Would you restate, word for word, only the lines starting at the one with "Where should I" and ending with the final line of the entries below? Pictures stay out.
Given data Start Marker
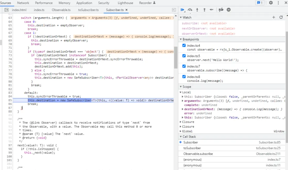Uncheck the index.ts:4 breakpoint
The height and width of the screenshot is (170, 288).
coord(184,46)
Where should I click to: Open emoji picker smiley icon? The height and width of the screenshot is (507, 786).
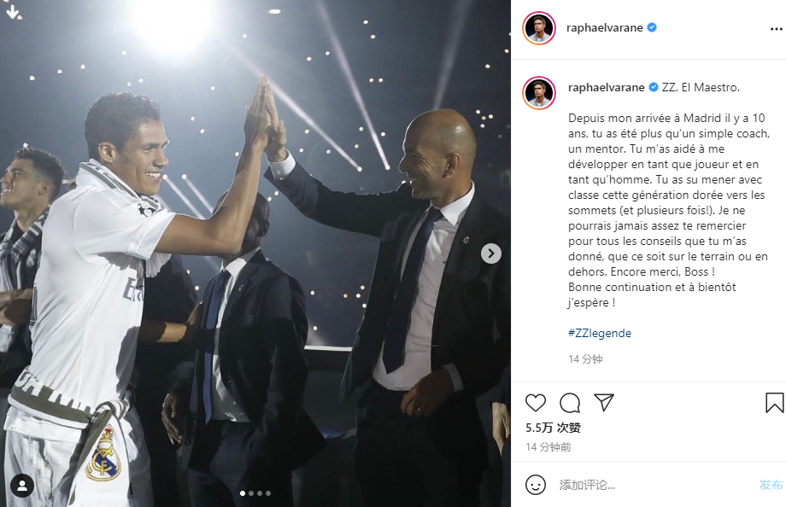(x=536, y=485)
Given data End Marker
Task output:
Where should I click to: Open emoji picker smiley icon? The height and width of the screenshot is (507, 786).
(x=536, y=485)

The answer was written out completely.